Я и моя страна: Как пройти наверх
Практически
все — одежду, ремни, пуговицы, булавки, масло, рыбу, соль, перец, топливо —
производили и продавали монополии. Их было больше 700, и это был отличный
источник пополнения казны. Но 700 приближенных, плативших королю за свои
привилегии, перекрывали доступ к богатству для тысяч желающих.
Желающих представлял парламент,
где заседали люди, мечтавшие зарабатывать на производстве и торговле. Им не
нравились монополии. Не нравилось и свободное отношение короля к праву
собственности, не нравились и произвольные повышения налогов. Мирно
договориться не удалось: вслед за спорами последовали гражданские войны и
революция. В конце концов право короля даровать монополии
было отменено, парламент получил контроль над налоговым режимом и казной.

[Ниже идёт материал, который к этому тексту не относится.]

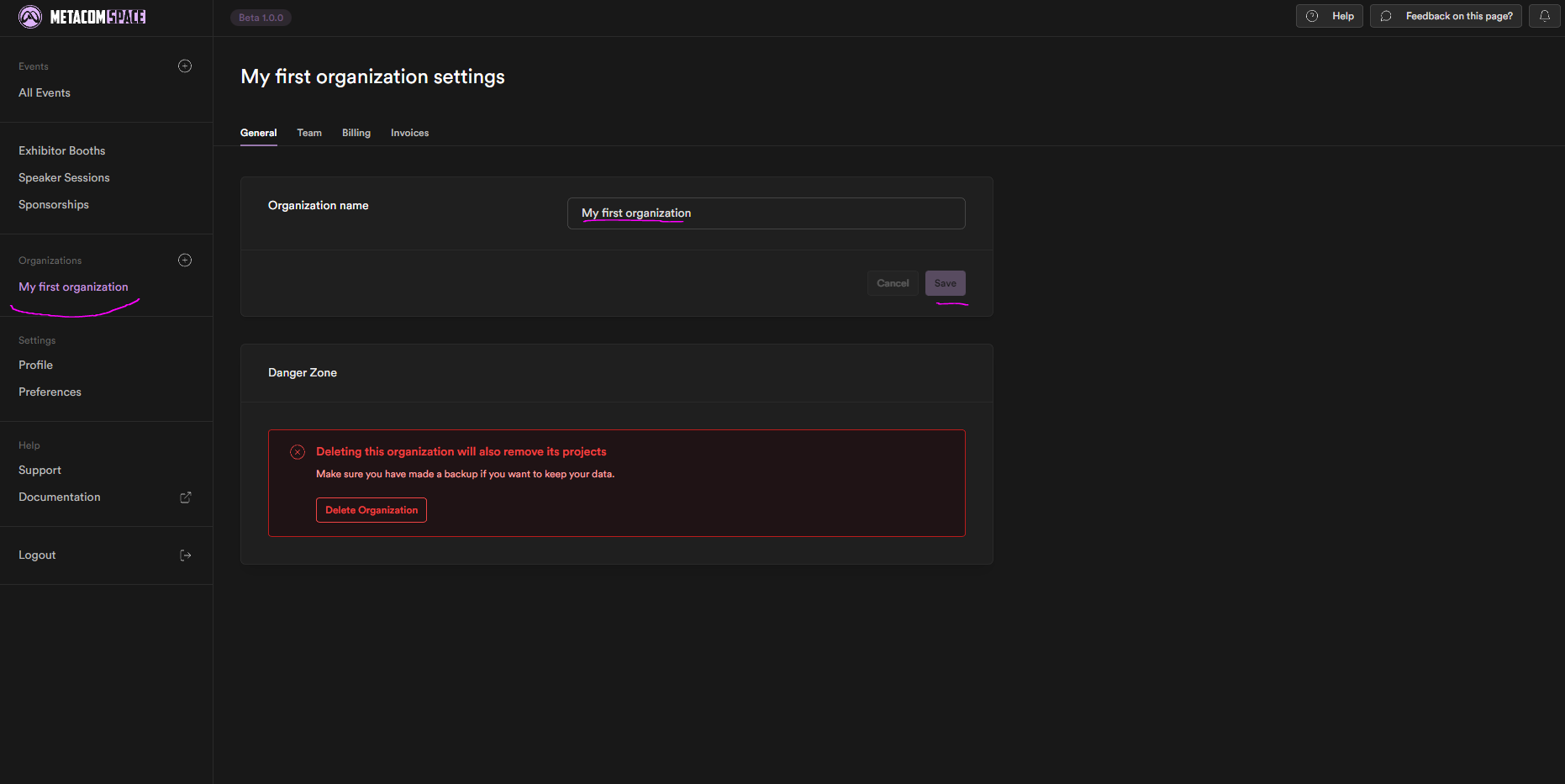This screenshot has width=1565, height=784.
Task: Go to Exhibitor Booths
Action: (x=62, y=150)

Мы говорим о революционном XVII
веке в Англии. К середине следующего столетия станки, паровые машины, фабрики,
дорожная сеть и другие инновации позволили Англии стать экономической
сверхдержавой. До революции ни у каких
инноваций не было шанса воплотиться — они никому не были нужны, король не давал
на них патента, а монополист мог уничтожить умного конкурента в два счета.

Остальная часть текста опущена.